The classification in this paper is apparently done independently in a block-by-block fashion. I’d think using a sequence model like structured SVMs or CRFs would provide higher accuracy. Given the small number of categories (i.e. boilerplate/not), it’d be very speedy, too, even with second-order models.
(Greedy) Information Gain
The authors rank features by information gain. The big winners are number of words quotient, text density quotient, number of words, and the link and text densities. Clearly these are related measures, but it’s prohibitive to consider all the possible subsets of features.
Conclusions
They conclude word count is most important. Coupled with link density, you’re most of the way to the best results achieved using all local features plus global frequency.
Or, Ask Ryan
Ryan Nitz, enterprise programmer par excellence, just happened to be over for dinner last night. I asked him if he’d dealt with this problem and he said he just used the ratio of punctuation to letters. That seems similar to but simpler and more portable than the stopword approach Aria Haghighi suggested in a comment in the last post.
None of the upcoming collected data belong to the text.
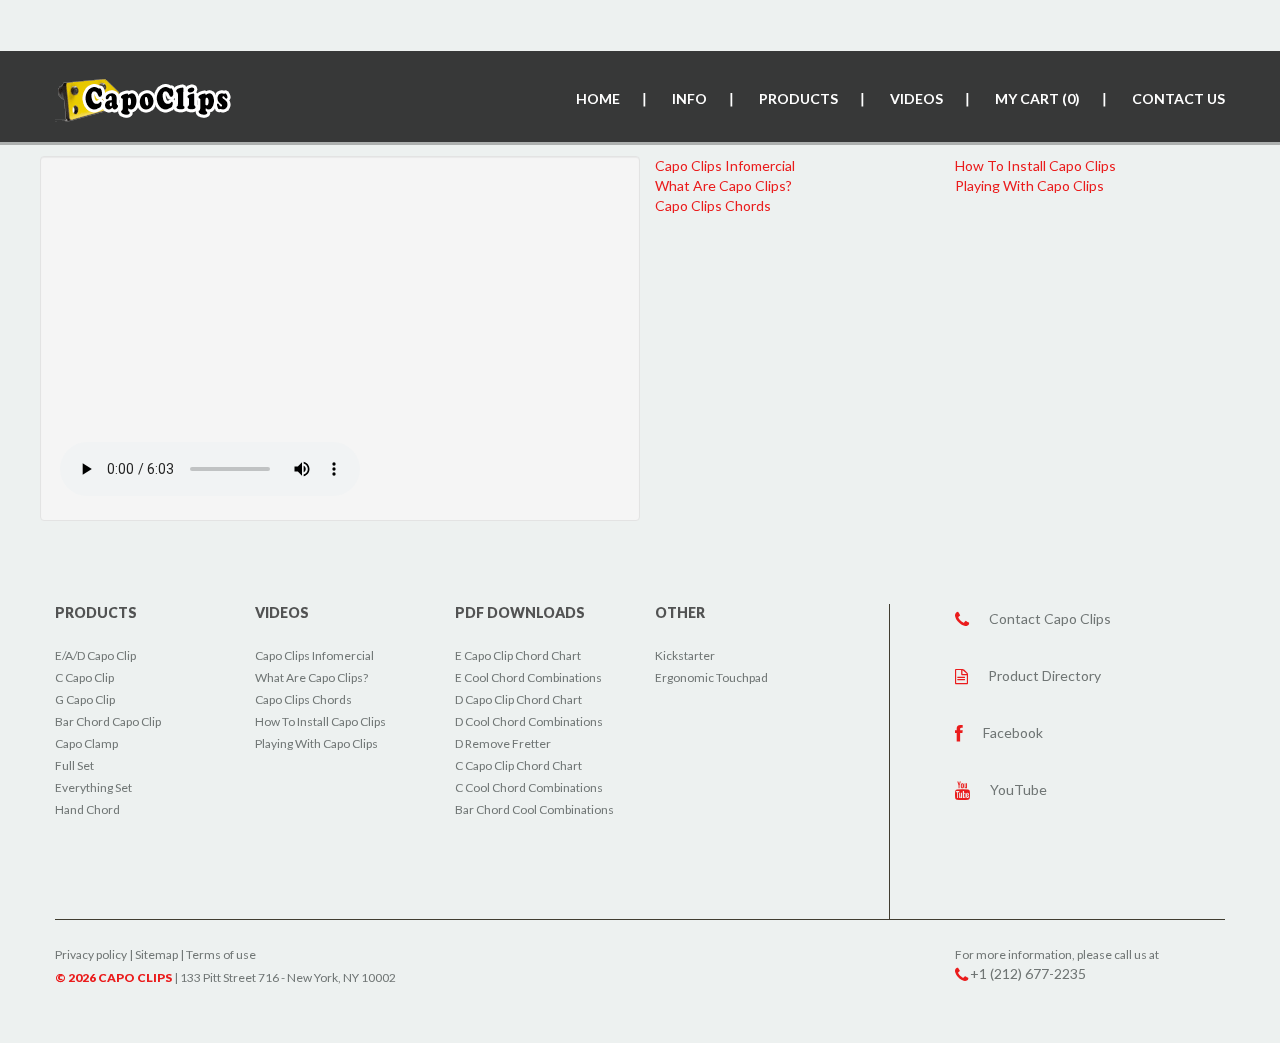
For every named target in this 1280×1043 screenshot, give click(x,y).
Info (689, 98)
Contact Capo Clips (1050, 618)
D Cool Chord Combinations (529, 721)
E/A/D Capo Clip (95, 655)
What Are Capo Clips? (723, 185)
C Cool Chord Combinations (529, 787)
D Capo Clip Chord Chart (518, 699)
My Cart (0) (1037, 98)
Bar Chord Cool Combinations (534, 809)
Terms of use (221, 954)
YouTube (1018, 789)
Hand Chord (87, 809)
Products (798, 98)
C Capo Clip (84, 677)
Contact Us (1178, 98)
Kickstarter (685, 655)
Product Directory (1044, 675)
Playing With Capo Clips (1029, 185)
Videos (916, 98)
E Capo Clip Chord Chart (518, 655)
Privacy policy (91, 954)
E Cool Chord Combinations (528, 677)
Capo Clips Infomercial (725, 165)
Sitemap (156, 954)
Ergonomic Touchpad (711, 677)
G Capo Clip (85, 699)
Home (598, 98)
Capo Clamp (86, 743)
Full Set (74, 765)
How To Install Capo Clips (1035, 165)
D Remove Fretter (503, 743)
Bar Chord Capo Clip (108, 721)
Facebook (1013, 732)
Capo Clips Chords (713, 205)
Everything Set (93, 787)
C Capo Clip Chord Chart (518, 765)
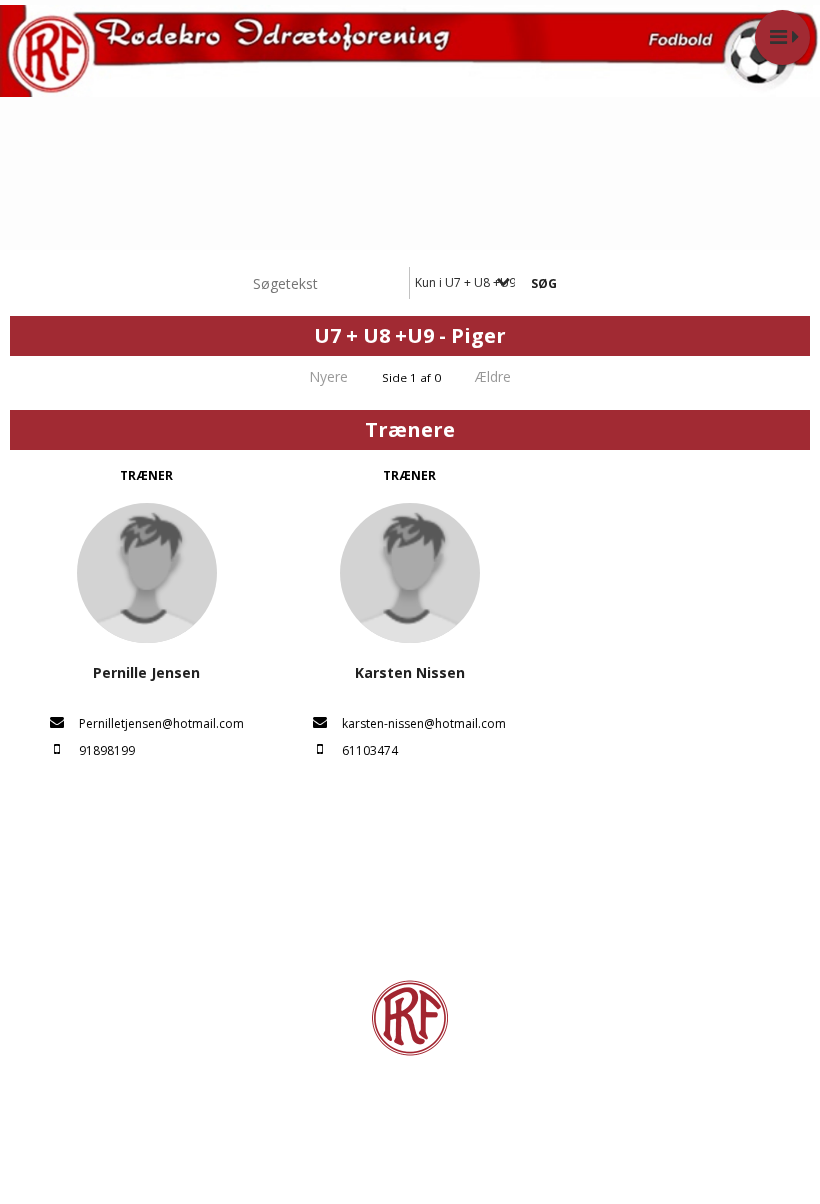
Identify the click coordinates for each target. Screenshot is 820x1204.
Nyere (328, 376)
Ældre (495, 376)
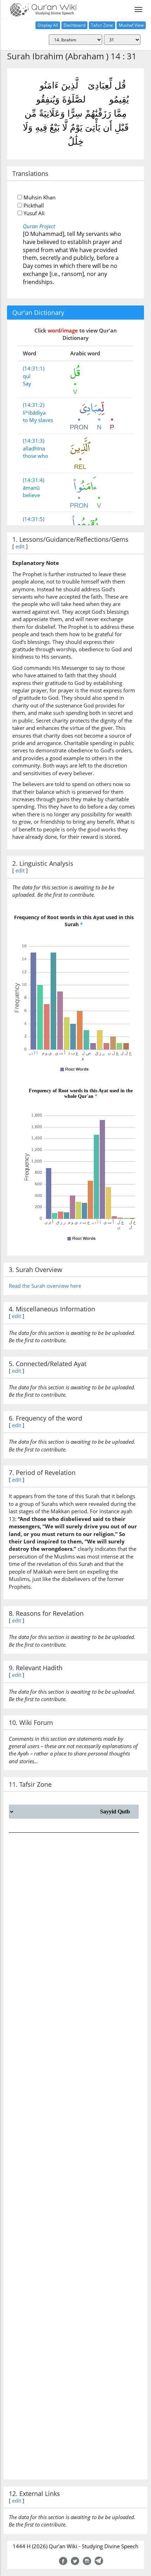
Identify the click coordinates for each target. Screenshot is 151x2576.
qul (27, 376)
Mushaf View (131, 25)
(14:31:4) (33, 479)
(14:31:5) (33, 518)
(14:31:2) (33, 404)
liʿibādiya (34, 412)
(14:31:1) (33, 368)
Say (27, 383)
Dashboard (74, 25)
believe (31, 495)
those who (35, 455)
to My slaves (38, 419)
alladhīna (34, 448)
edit (20, 546)
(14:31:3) (33, 440)
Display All (48, 25)
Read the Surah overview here (45, 1285)
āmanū (31, 487)
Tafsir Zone (102, 25)
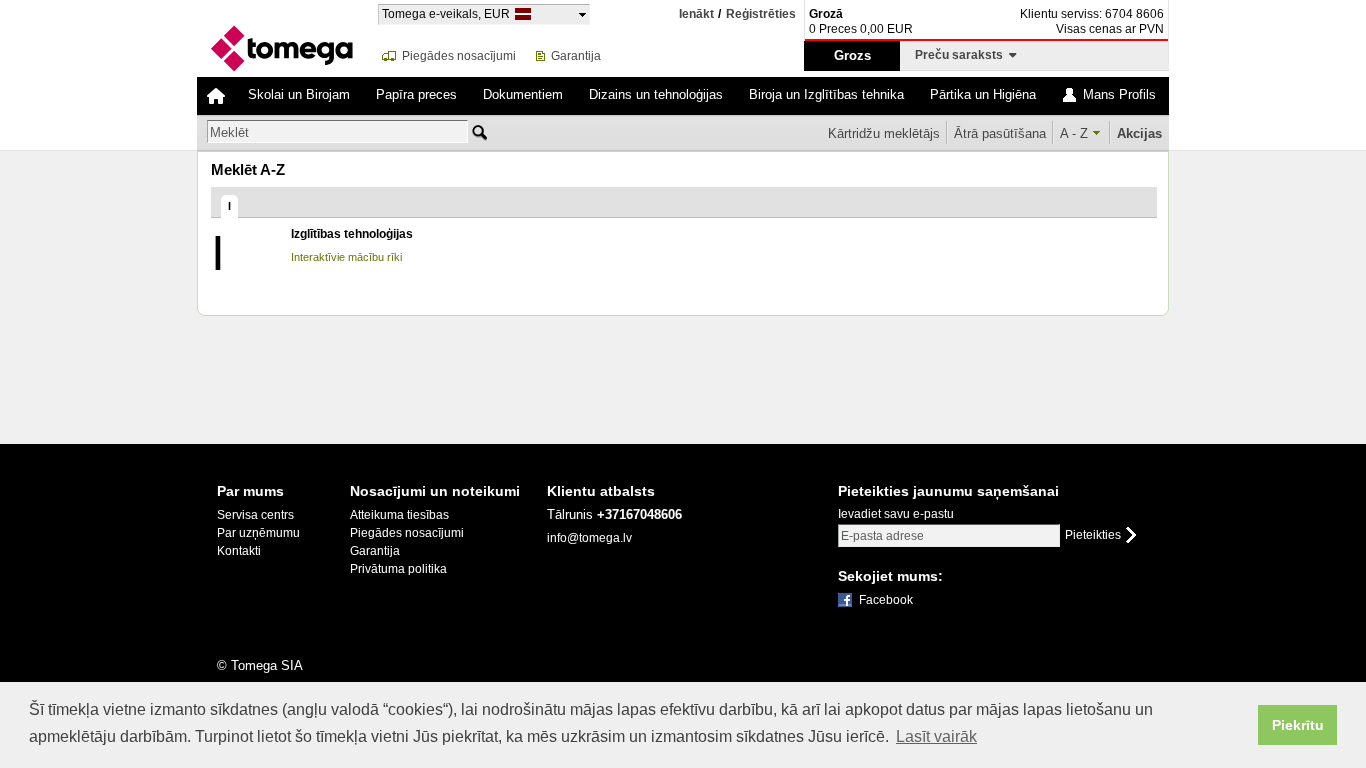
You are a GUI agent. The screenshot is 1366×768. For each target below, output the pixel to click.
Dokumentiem (523, 94)
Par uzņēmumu (258, 533)
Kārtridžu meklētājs (884, 133)
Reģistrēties (761, 14)
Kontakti (239, 551)
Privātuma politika (398, 569)
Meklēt (229, 132)
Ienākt (696, 14)
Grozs (852, 55)
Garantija (576, 56)
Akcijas (1139, 133)
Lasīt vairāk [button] (936, 736)
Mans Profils (1119, 94)
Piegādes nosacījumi (459, 56)
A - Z (1074, 133)
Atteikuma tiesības (399, 515)
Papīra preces (416, 94)
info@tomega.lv (589, 538)
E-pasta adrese (882, 536)
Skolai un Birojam (299, 94)
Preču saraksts (962, 55)
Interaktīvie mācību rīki (346, 257)
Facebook (886, 600)
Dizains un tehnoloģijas (656, 94)
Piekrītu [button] (1298, 725)
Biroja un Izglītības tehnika (826, 94)
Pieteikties (1093, 535)
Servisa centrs (255, 515)
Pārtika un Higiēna (983, 94)
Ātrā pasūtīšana (1000, 133)
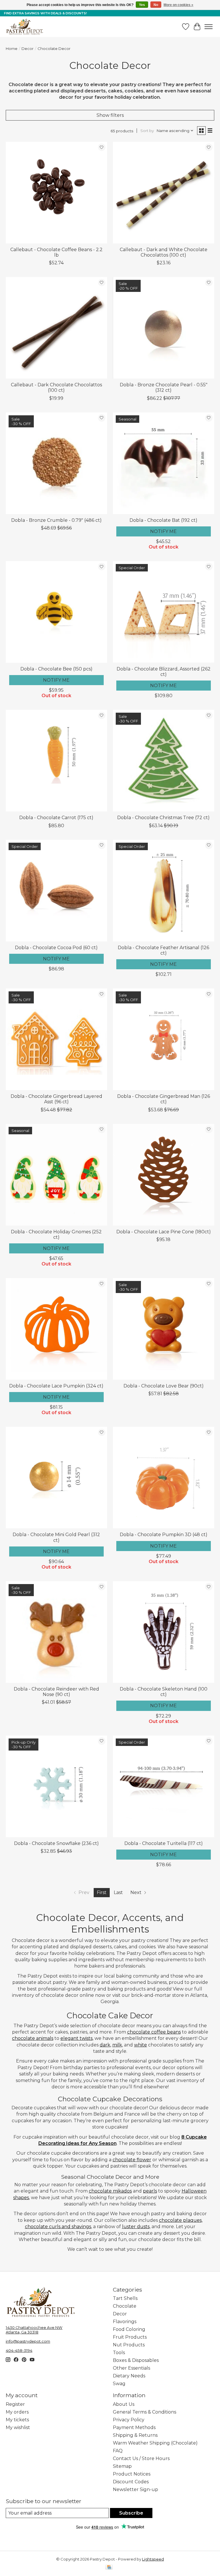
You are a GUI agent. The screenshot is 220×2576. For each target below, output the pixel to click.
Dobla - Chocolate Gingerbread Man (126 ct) (163, 1099)
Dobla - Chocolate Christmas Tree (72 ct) (163, 817)
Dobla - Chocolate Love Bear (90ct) (163, 1386)
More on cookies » (178, 5)
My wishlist (18, 2427)
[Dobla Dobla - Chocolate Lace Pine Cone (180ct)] (163, 1175)
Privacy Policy (128, 2419)
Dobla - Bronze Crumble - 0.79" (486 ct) (56, 520)
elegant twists (76, 2038)
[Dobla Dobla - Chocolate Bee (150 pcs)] (56, 612)
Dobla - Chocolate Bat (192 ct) (163, 520)
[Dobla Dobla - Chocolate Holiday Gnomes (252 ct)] (56, 1175)
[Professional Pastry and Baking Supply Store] (25, 26)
January 30, 2010 at 4:22 pm |
The data mentioned in the paper is now online:
http://www.L3S.de/~kohlschuetter/boilerplate/
The collection L3S-GN1 contains 621 web pages crawled via GoogleNews. both raw HTML as well as HTML including human annotations (headline, fulltext, comments etc.).
You may use the collection freely for your research purposes. Have fun!
February 1, 2010 at 1:23 pm |
Thanks. I managed to download it, but unpacking the gzipped bundle produces something in “warc format”. Ironically, the header links to a source that’s 404:
http://www.archive.org/documents/WarcFileFormat-1.0.html
There’s only one reference on the Wikipedia, but it doesn’t have its own page, because the link’s to:
http://www.digitalpreservation.gov/formats/fdd/fdd000236.shtml
Does anyone know how to decode this stuff on Windows, linux or a Mac?
February 1, 2010 at 1:57 pm
WARC is an ISO-standardized format for digital preservation of web pages (see the accompanied Readme-L3S-GN1.txt file for details).
Details about WARC can be found here:
http://bibnum.bnf.fr/WARC/
http://boston.lti.cs.cmu.edu/clueweb09/wiki/tiki-print.php?page=Working%20with%20WARC%20Files#Data_Format_on_Disk
I used the WARC-related classes in Heritrix ( http://crawler.archive.org/ ) to create the WARC file.
However, reading the file is really easy (especially if you want it quick and dirty):
Once unpacked (or after using a GZipInputStream), you just need to split at lines containing “WARC/1.0”.
Just like HTTP, The lines after WARC/1.0 are record-specific headers, which you may parse (e.g. to get the original document’s URI, given at WARC-Target-URI, for instance). The content followed after an empty line then is the raw HTML body.
For each Target-URI we have two subsequent entries, one is the original HTML and one is the HTML version that contains human assessments.
If you want to do it “right”, you should check out the WARCReader class in Heritrix. It’s really straightforward to use.